** Excerpted records follows **

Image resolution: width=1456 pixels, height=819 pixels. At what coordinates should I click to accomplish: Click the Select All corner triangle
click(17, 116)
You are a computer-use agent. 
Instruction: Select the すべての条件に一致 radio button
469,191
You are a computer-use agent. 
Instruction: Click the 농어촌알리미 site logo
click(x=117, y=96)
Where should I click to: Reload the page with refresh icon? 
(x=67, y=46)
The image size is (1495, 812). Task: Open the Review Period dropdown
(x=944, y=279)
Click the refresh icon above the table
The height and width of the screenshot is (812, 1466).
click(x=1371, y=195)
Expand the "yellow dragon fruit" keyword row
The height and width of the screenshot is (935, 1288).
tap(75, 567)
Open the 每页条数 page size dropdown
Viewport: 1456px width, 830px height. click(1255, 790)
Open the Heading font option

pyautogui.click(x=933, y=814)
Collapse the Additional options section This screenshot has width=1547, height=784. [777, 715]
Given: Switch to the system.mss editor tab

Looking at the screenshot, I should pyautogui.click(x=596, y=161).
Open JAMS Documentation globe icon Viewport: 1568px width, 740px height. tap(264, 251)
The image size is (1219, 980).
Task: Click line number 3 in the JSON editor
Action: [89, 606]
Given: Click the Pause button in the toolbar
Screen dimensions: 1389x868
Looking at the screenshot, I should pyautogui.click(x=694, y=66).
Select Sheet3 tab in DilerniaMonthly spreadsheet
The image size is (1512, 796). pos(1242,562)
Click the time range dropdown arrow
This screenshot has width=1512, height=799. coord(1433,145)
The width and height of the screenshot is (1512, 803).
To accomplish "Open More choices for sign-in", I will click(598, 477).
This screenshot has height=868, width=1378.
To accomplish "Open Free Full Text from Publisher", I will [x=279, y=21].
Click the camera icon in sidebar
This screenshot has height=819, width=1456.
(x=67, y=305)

** End of Excerpted records **

**What you are asked to do:** Transcribe all of the data so that each line matches the source exactly.

**Reply to the exercise:**
Image resolution: width=1456 pixels, height=819 pixels. At what coordinates should I click to accomplish: Click the Select All corner triangle
click(17, 116)
You are a computer-use agent. 
Instruction: Select the すべての条件に一致 radio button
469,191
You are a computer-use agent. 
Instruction: Click the 농어촌알리미 site logo
click(x=117, y=96)
Where should I click to: Reload the page with refresh icon? 
(x=67, y=46)
The image size is (1495, 812). Task: Open the Review Period dropdown
(x=944, y=279)
Click the refresh icon above the table
The height and width of the screenshot is (812, 1466).
click(x=1371, y=195)
Expand the "yellow dragon fruit" keyword row
The height and width of the screenshot is (935, 1288).
tap(75, 567)
Open the 每页条数 page size dropdown
Viewport: 1456px width, 830px height. click(1255, 790)
Open the Heading font option

pyautogui.click(x=933, y=814)
Collapse the Additional options section This screenshot has width=1547, height=784. [777, 715]
Given: Switch to the system.mss editor tab

Looking at the screenshot, I should pyautogui.click(x=596, y=161).
Open JAMS Documentation globe icon Viewport: 1568px width, 740px height. tap(264, 251)
The image size is (1219, 980).
Task: Click line number 3 in the JSON editor
Action: [89, 606]
Given: Click the Pause button in the toolbar
Screen dimensions: 1389x868
Looking at the screenshot, I should pyautogui.click(x=694, y=66).
Select Sheet3 tab in DilerniaMonthly spreadsheet
The image size is (1512, 796). pos(1242,562)
Click the time range dropdown arrow
This screenshot has width=1512, height=799. coord(1433,145)
The width and height of the screenshot is (1512, 803).
To accomplish "Open More choices for sign-in", I will click(598, 477).
This screenshot has height=868, width=1378.
To accomplish "Open Free Full Text from Publisher", I will [x=279, y=21].
Click the camera icon in sidebar
This screenshot has height=819, width=1456.
(x=67, y=305)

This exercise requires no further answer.